Licenciement économique pour sauvegarder la compétitivité de l’entreprise ?
Une entreprise de pompes funèbres décide de sa réorganisation en vue de sauvegarder sa compétitivité, qu’elle estime menacée par une série de « tendances structurelles du marché » :
- développement de la crémation,
- diminution du nombre de cérémonies religieuses,
- baisse de la mortalité,
- etc.
Dans le cadre de cette réorganisation, elle propose à un salarié une modification de son contrat de travail portant sur sa rémunération. Modification qu’il a refusée, justifiant, selon l’employeur, son licenciement économique.

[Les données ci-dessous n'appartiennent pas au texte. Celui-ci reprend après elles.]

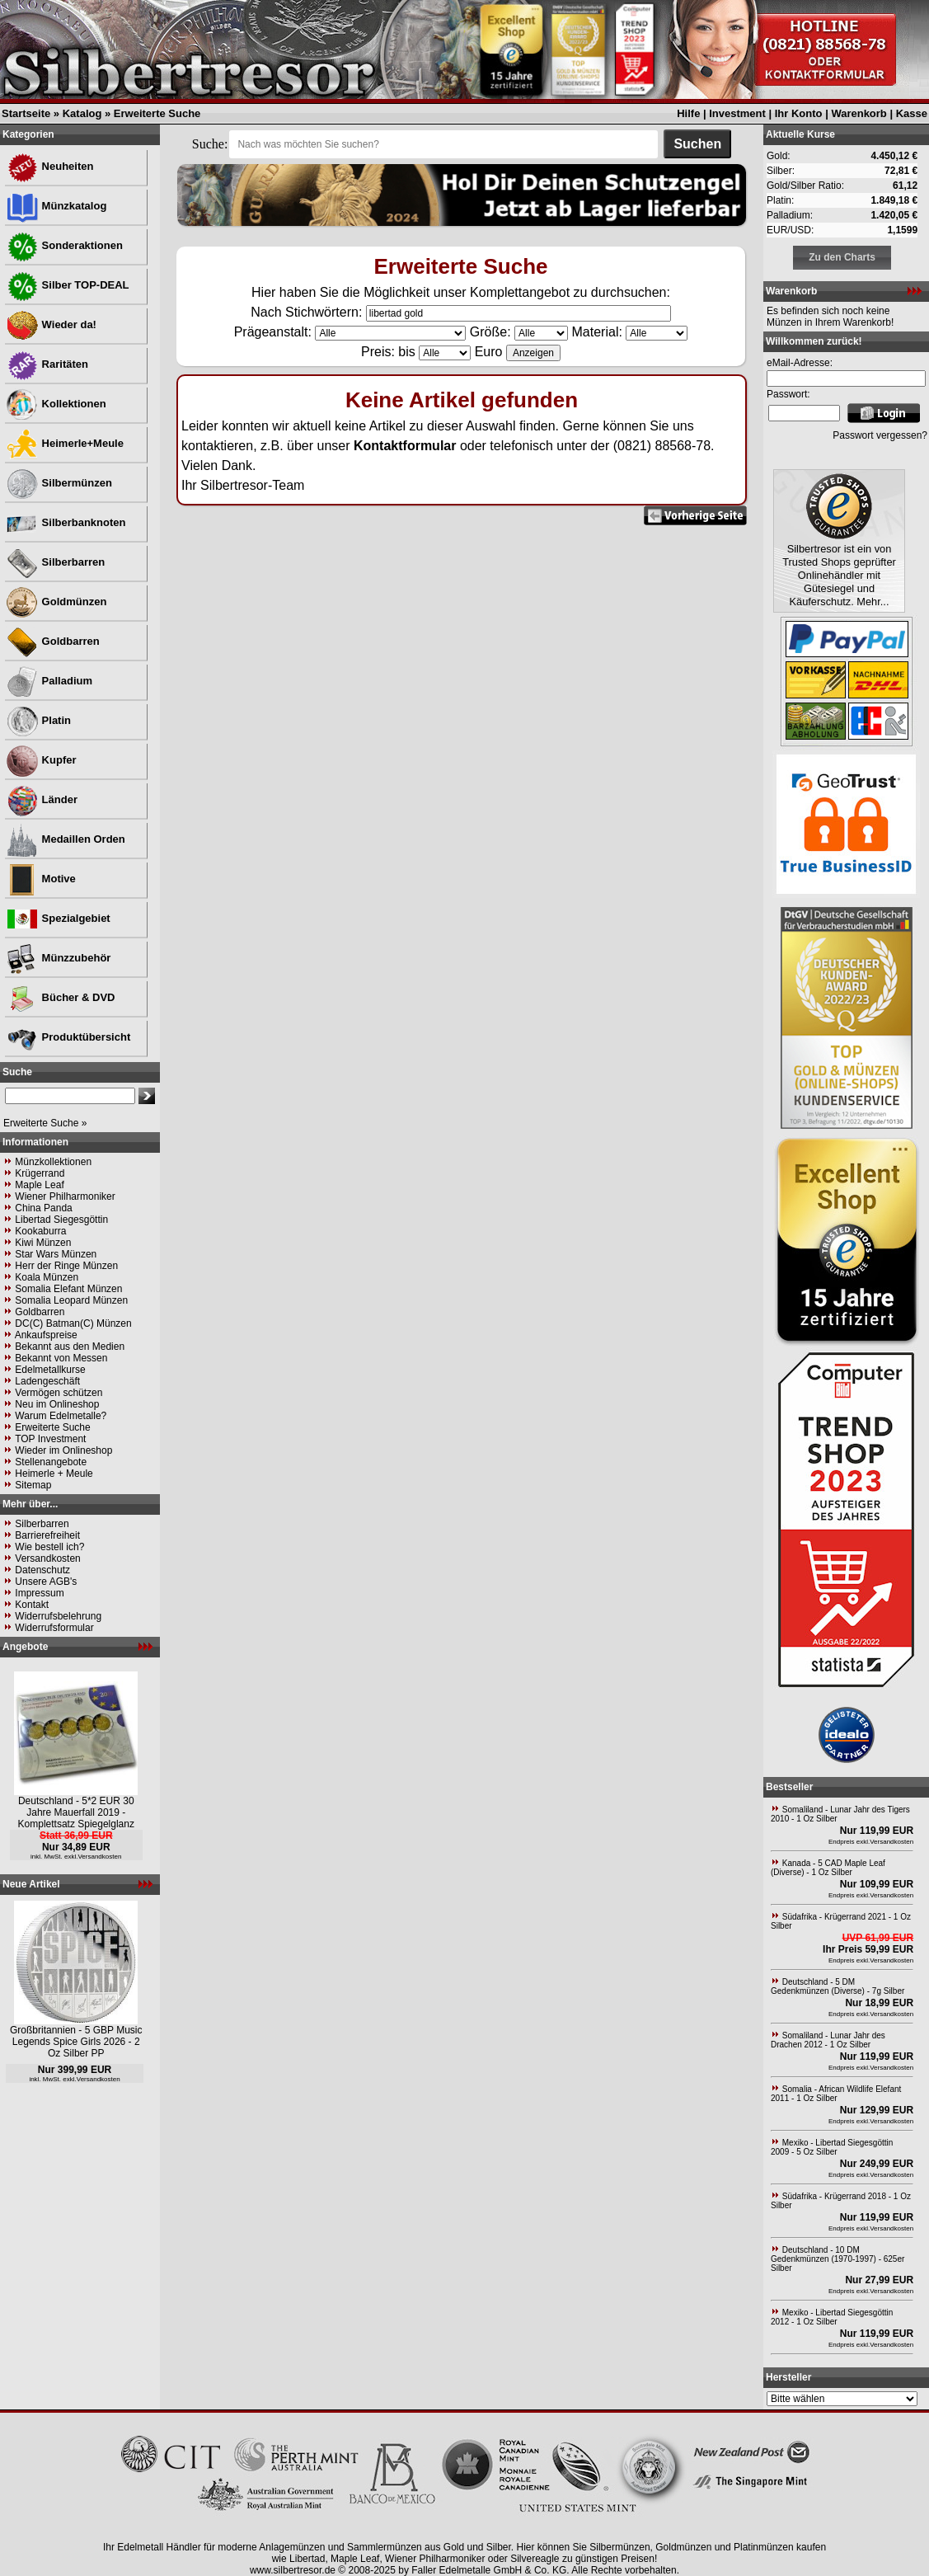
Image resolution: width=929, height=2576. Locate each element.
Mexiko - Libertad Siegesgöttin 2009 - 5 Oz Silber (832, 2147)
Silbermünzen (59, 483)
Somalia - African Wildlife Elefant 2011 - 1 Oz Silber (836, 2094)
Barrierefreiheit (47, 1535)
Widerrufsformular (54, 1628)
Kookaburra (40, 1231)
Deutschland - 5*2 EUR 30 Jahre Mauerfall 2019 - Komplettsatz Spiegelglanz (76, 1812)
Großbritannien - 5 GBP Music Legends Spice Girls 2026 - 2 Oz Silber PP (76, 2041)
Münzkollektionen (53, 1162)
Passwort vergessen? (880, 435)
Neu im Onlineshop (57, 1404)
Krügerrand (39, 1173)
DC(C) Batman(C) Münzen (73, 1323)
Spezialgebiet (58, 918)
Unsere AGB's (46, 1581)
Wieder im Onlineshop (63, 1450)
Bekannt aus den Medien (69, 1346)
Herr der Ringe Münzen (66, 1266)
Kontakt (32, 1604)
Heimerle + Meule (53, 1473)
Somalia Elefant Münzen (68, 1289)
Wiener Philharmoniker (65, 1196)
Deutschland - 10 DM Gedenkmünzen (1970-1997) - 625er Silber (837, 2259)
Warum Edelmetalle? (60, 1416)
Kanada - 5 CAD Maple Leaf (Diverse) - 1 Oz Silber (828, 1868)
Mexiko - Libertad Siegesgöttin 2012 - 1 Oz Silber (832, 2317)
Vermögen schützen (58, 1392)
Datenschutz (42, 1570)
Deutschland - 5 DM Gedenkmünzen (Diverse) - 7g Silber (837, 1986)
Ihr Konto (799, 113)
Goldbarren (53, 641)
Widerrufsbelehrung (58, 1616)
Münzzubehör (58, 958)
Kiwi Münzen (43, 1242)
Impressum (39, 1593)
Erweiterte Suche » (45, 1123)
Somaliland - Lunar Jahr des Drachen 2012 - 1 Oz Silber (828, 2040)
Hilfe (688, 113)
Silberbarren (55, 562)
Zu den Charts (842, 257)
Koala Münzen (46, 1277)
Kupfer (41, 760)
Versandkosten (47, 1558)
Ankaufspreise (46, 1335)
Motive (41, 878)
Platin (38, 720)
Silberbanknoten (65, 522)
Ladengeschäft (47, 1381)
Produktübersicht (68, 1037)
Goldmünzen (56, 601)
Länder (41, 799)
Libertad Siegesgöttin (61, 1219)
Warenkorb (858, 113)
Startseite (26, 113)
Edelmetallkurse (50, 1369)
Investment (737, 113)
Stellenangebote (51, 1462)
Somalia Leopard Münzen (71, 1300)
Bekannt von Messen (61, 1358)
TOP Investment (50, 1439)
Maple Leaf (39, 1185)
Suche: (210, 144)
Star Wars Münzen (55, 1254)
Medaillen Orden (65, 839)
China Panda (43, 1208)
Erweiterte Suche (157, 113)
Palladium (49, 681)
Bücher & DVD (60, 997)
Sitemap (33, 1485)
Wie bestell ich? (49, 1547)
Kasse (911, 113)
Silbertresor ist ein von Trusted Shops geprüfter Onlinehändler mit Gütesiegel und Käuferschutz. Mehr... (839, 575)
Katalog (82, 113)
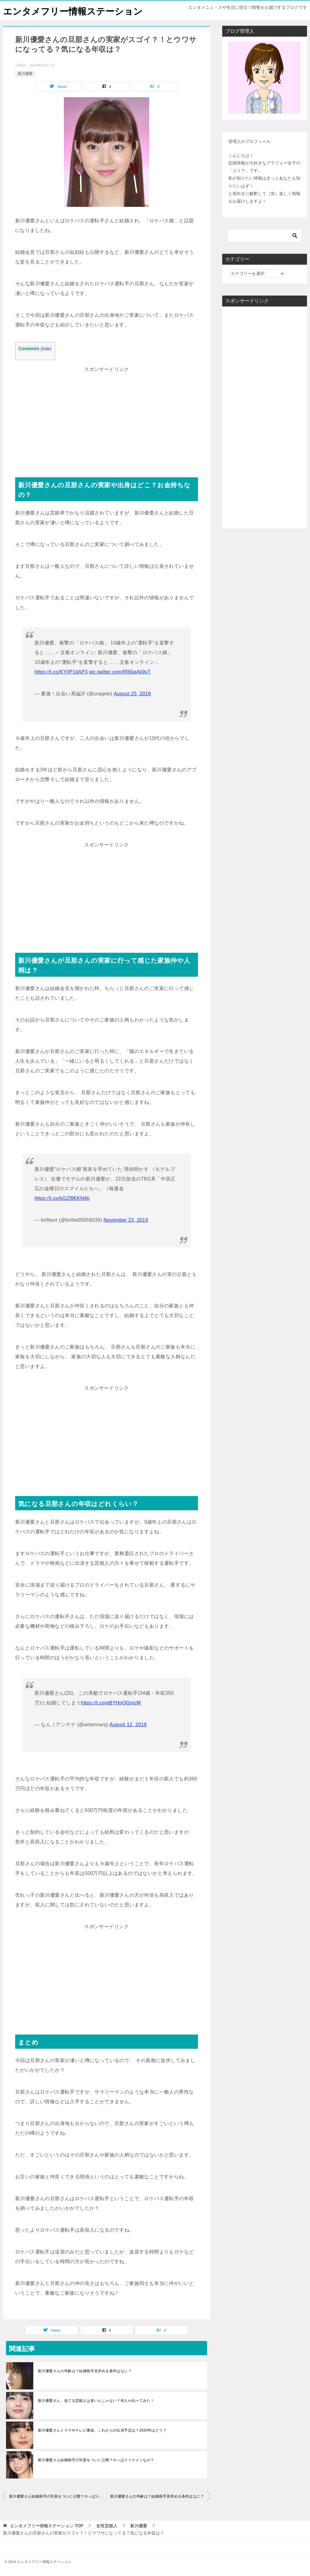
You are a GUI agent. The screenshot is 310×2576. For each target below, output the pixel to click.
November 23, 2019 (126, 1220)
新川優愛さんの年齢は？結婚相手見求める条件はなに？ (85, 2371)
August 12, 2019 (128, 1724)
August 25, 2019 (132, 693)
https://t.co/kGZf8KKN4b (62, 1198)
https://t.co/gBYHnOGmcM (111, 1702)
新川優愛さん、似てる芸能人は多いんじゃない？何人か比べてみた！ (96, 2401)
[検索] (264, 236)
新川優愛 (25, 73)
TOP (46, 2525)
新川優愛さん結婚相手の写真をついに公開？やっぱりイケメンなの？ (96, 2460)
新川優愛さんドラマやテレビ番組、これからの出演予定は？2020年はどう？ (102, 2430)
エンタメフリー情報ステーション (73, 10)
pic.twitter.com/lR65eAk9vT (119, 671)
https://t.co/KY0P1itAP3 (61, 671)
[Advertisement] (106, 416)
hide (46, 348)
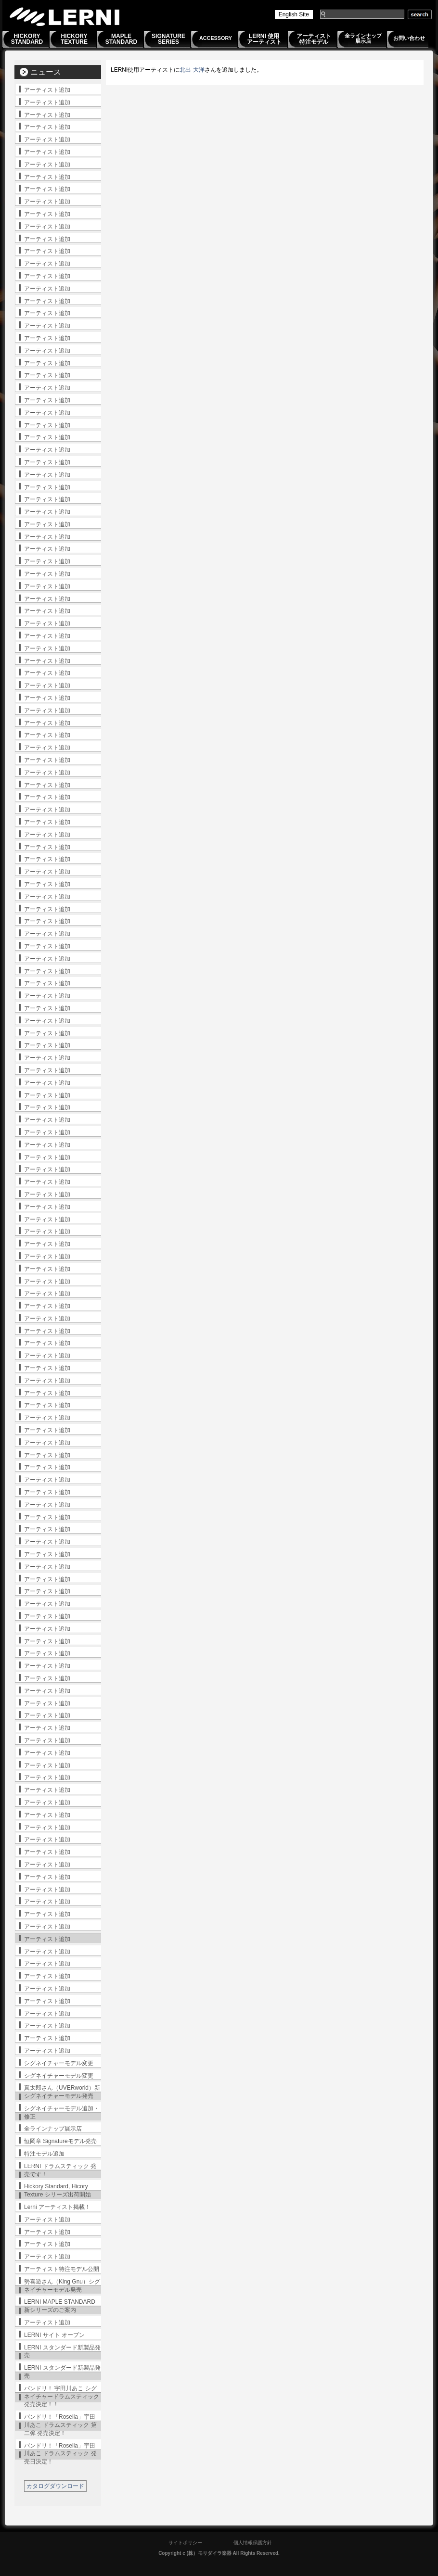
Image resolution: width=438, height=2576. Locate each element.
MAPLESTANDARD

Ce que conteste le salarié.
Avec succès : le juge constate que l’entreprise a réalisé, sur le dernier exercice (clos 2 mois avant le licenciement), un résultat net en progression de 6,8 % par rapport à l’année précédente. La réorganisation invoquée dans la lettre de licenciement économique n’est donc pas justifiée par la nécessité de sauvegarder la compétitivité de l’entreprise.
Le licenciement du salarié est donc sans cause réelle et sérieuse.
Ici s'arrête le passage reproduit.